Deste local, sabemos que, a partir de 1909, seu nome e função de Cemitério Municipal
foi transferido para os de Praça da Liberdade. Nesta transferência, soterrou-se definitivamente
os vestígios dos restos mortais e a história de antigos moradores da pequena cidade. Assim,
também os nomes da praça foram relegados ao esquecimento já que depois do de Liberdade
seguiram-se mais dois: Praça Antonio Carlos em 1919 e Praça Clarimundo Carneiro em 1961.

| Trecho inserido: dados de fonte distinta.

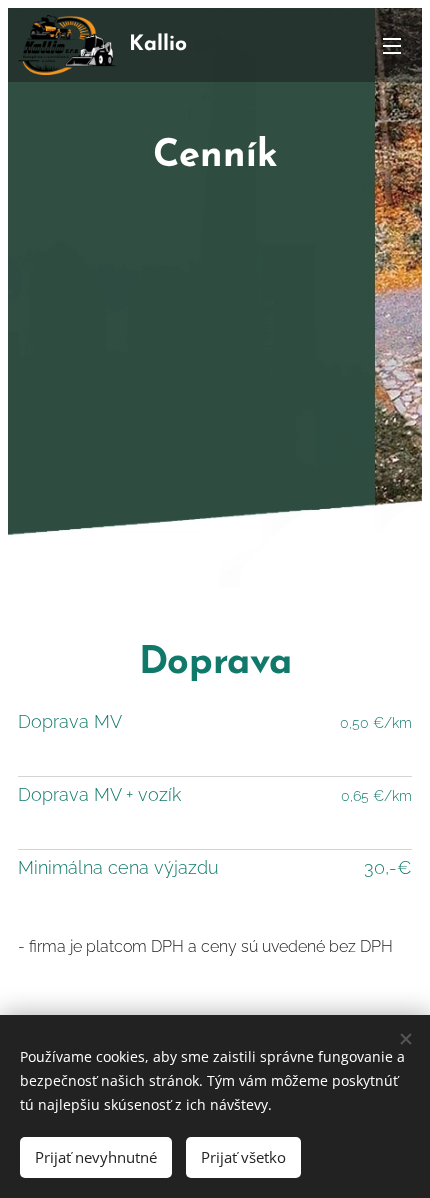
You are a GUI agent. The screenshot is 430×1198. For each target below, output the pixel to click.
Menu (392, 45)
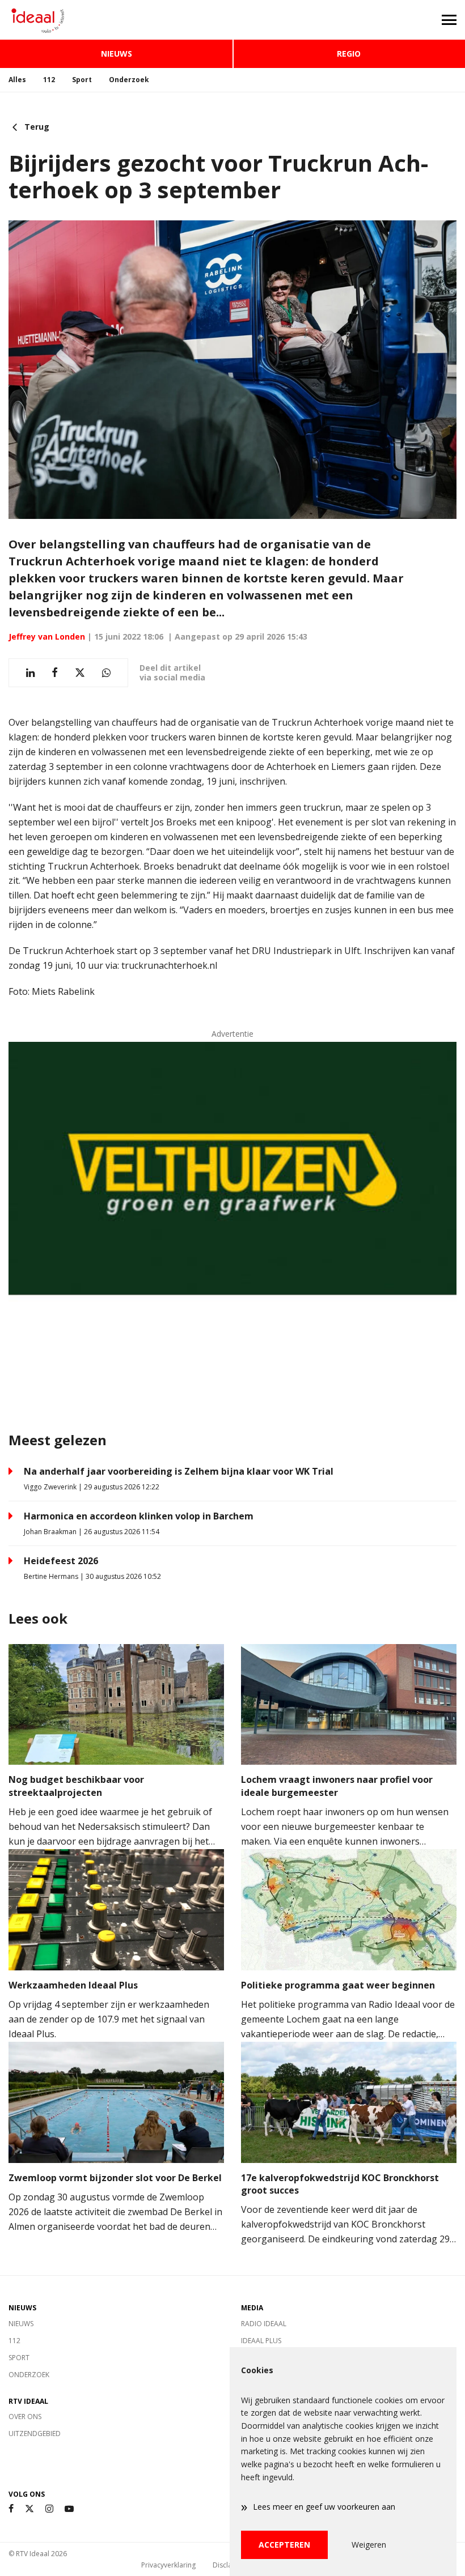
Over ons (25, 2416)
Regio (349, 53)
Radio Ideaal (263, 2323)
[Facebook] (11, 2509)
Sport (82, 79)
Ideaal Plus (261, 2340)
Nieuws (116, 53)
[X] (29, 2509)
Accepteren (284, 2544)
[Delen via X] (80, 673)
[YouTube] (69, 2509)
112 (49, 79)
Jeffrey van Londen (47, 636)
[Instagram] (49, 2509)
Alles (17, 79)
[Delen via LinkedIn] (30, 673)
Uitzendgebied (35, 2433)
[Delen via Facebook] (54, 673)
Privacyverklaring (168, 2565)
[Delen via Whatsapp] (106, 673)
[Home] (116, 20)
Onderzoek (129, 79)
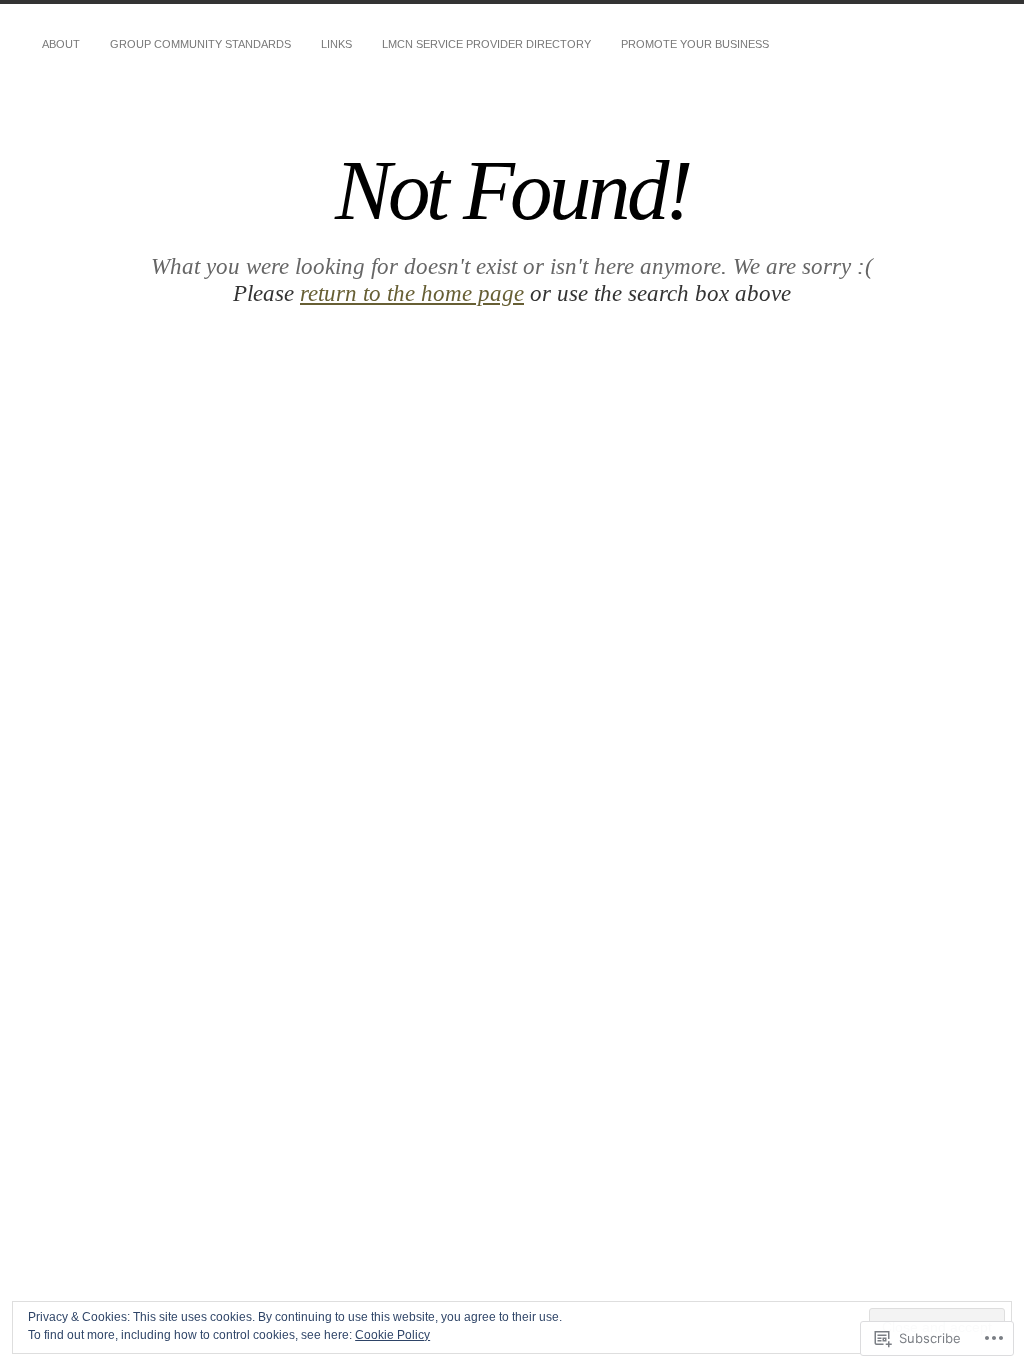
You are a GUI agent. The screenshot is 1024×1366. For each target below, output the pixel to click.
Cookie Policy (392, 1335)
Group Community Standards (200, 44)
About (61, 44)
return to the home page (412, 293)
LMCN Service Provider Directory (486, 44)
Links (336, 44)
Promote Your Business (695, 44)
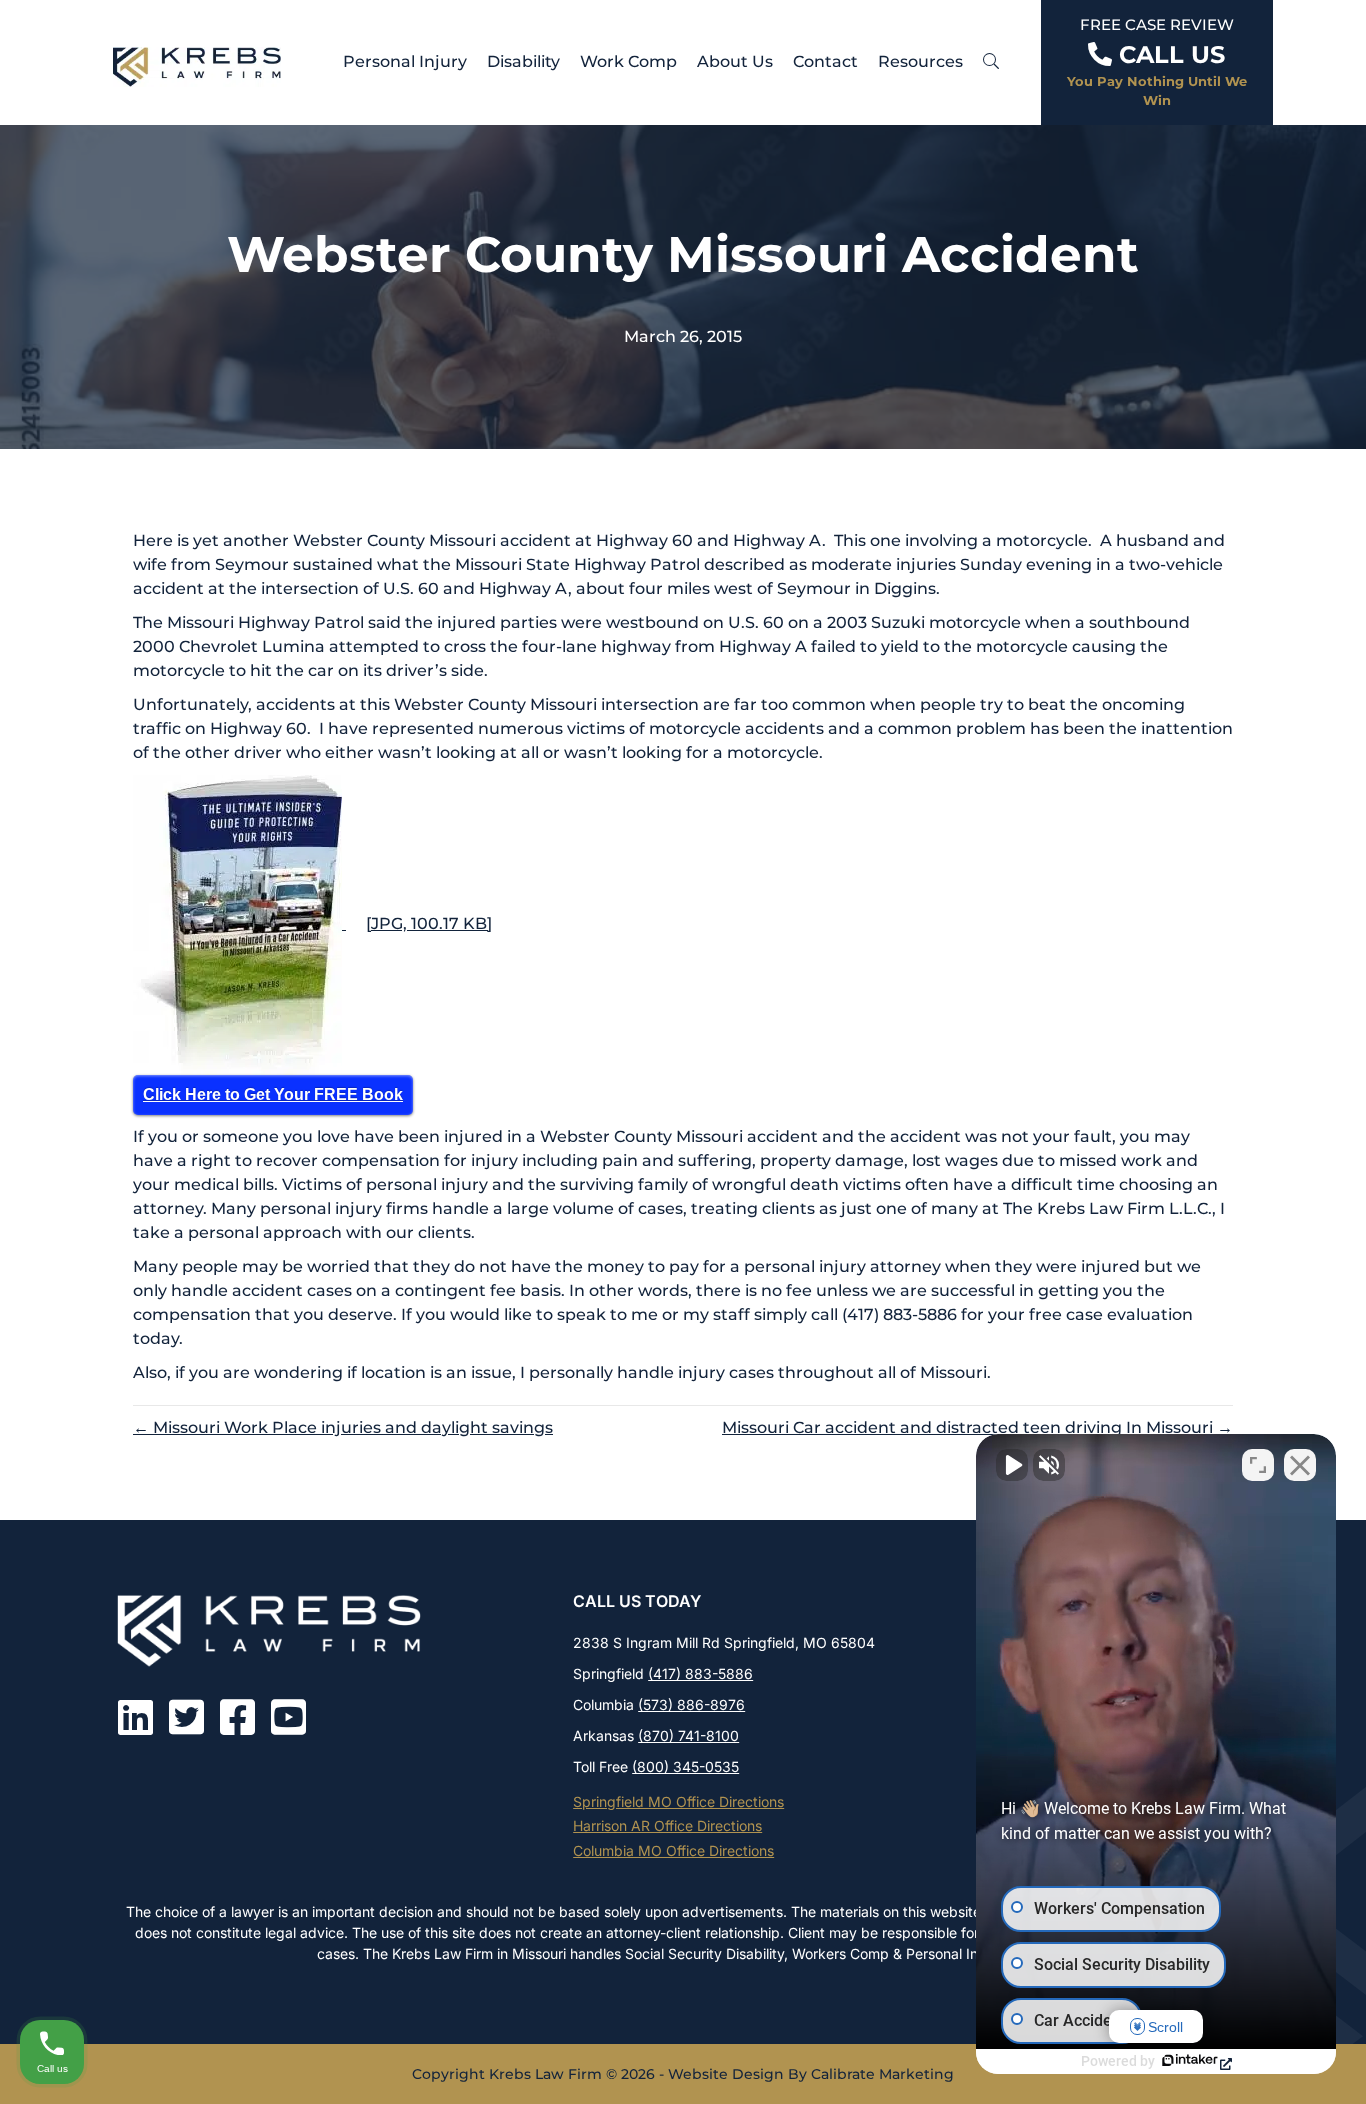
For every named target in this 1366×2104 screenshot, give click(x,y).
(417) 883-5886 (700, 1673)
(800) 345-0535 (685, 1766)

As oscilações entre ocupação e desatenção dadas a este espaço desde sua fundação até
os dias atuais, em sua grande maioria, deu-se em função da importância atribuída, ao longo do
século XX, aos espaços de convivência pública na cidade. Tanto assim que entre as décadas
de 10 e 20 deste século, a diversão e o lazer, as manifestações culturais, políticas e
quermesses beneficentes eram frequentes na Praça Antonio Carlos. Até os anos 50, apesar da
praça principal da cidade, Tubal Vilela, exercer enorme fascínio à população e agregar grande
parte das manifestações políticas, culturais e outras atividades, anteriormente realizadas na
Praça Clarimundo Carneiro, esta última continuou recebendo um número considerável de
pessoas para algumas manifestações e/ou diversões.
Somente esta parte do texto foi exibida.